* Start *

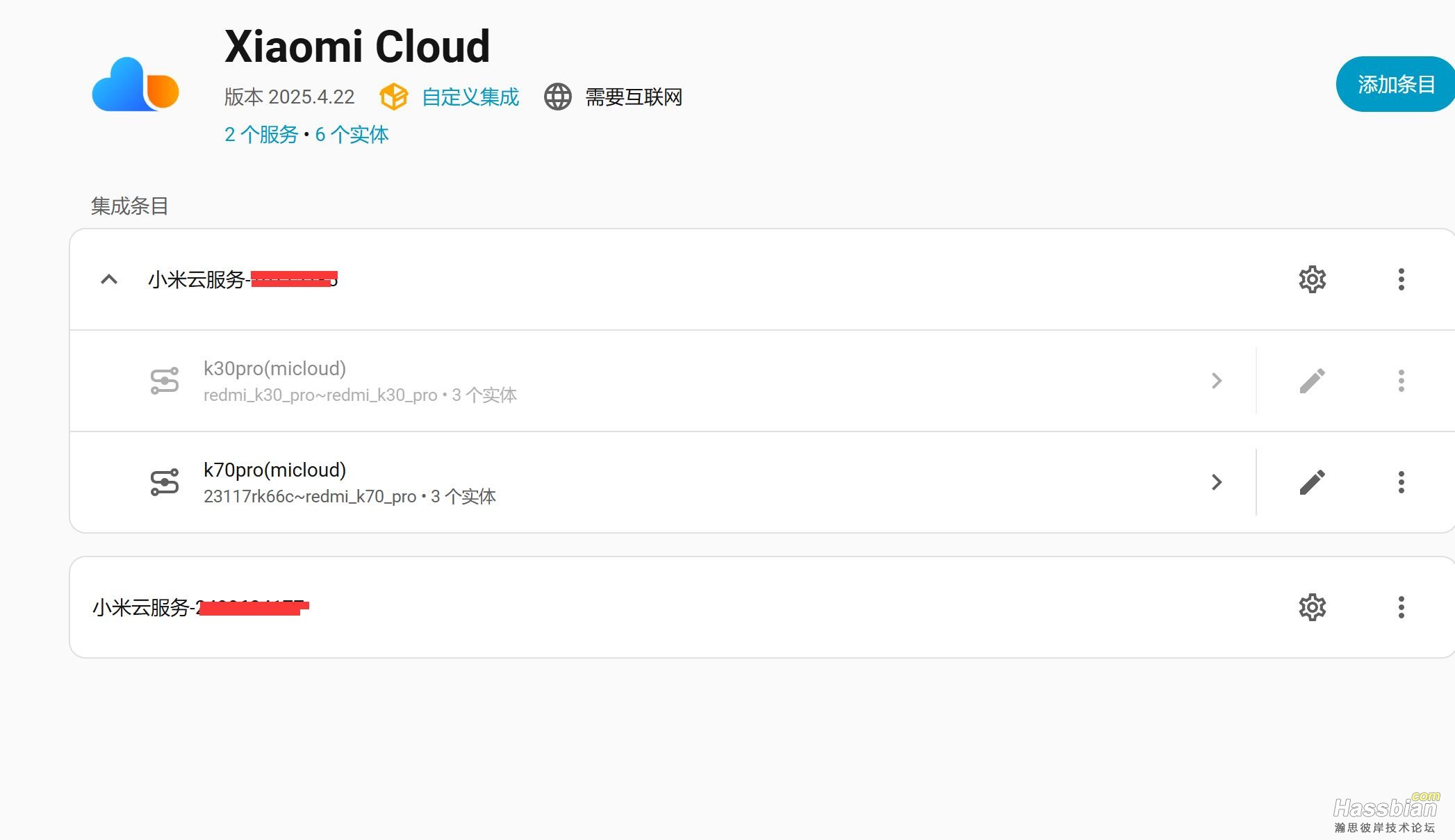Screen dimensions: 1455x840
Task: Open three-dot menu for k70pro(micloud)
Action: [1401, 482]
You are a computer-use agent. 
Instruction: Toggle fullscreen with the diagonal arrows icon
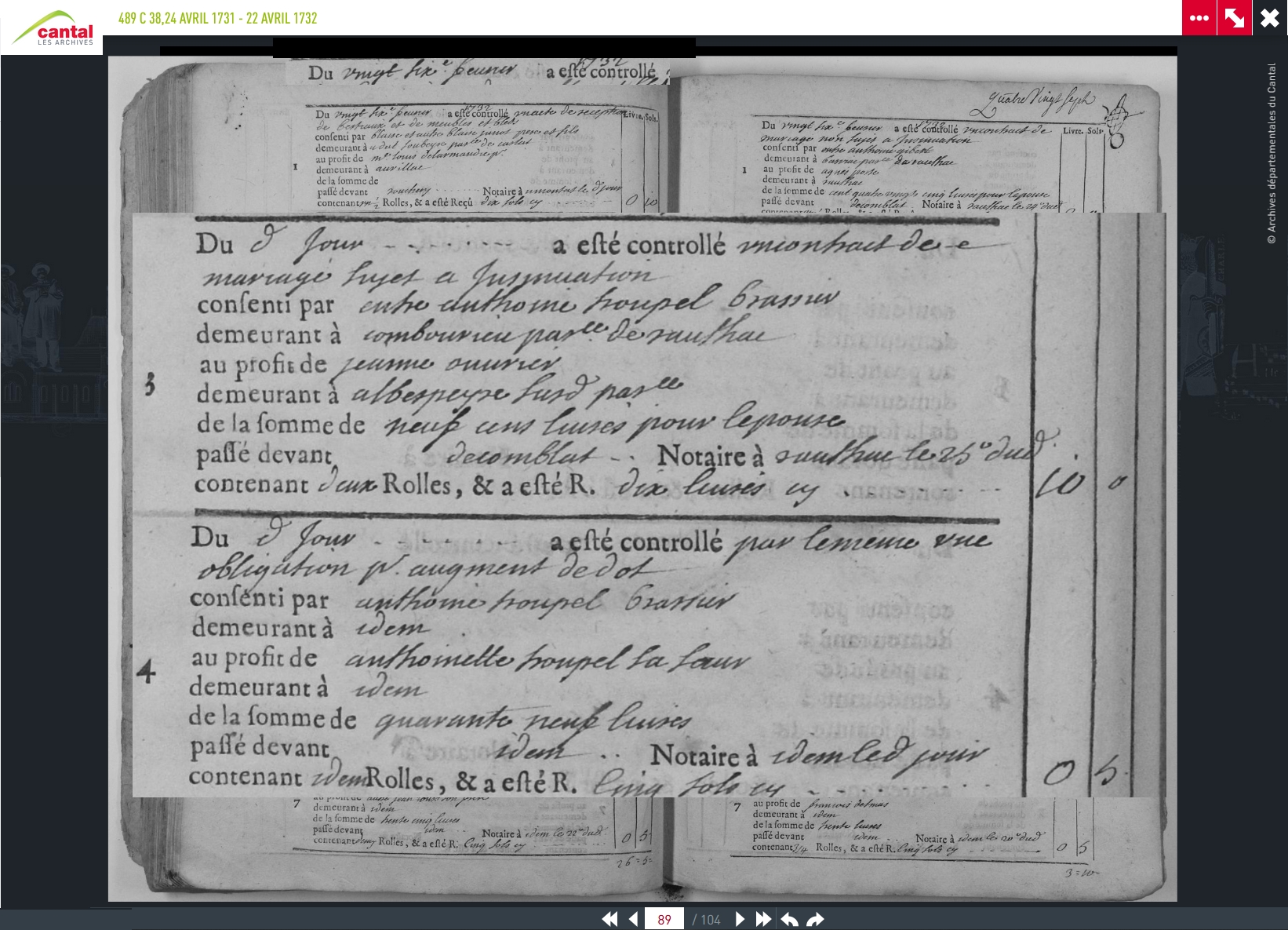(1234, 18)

* End *

- [Instruction]
Copy out every line of the rows above word for word, leaving out the pictures.

- [Expected answer]
Screen dimensions: 1455x840
Task: Open three-dot menu for k70pro(micloud)
Action: [1401, 482]
You are a computer-use agent. 
Instruction: Toggle fullscreen with the diagonal arrows icon
(1234, 18)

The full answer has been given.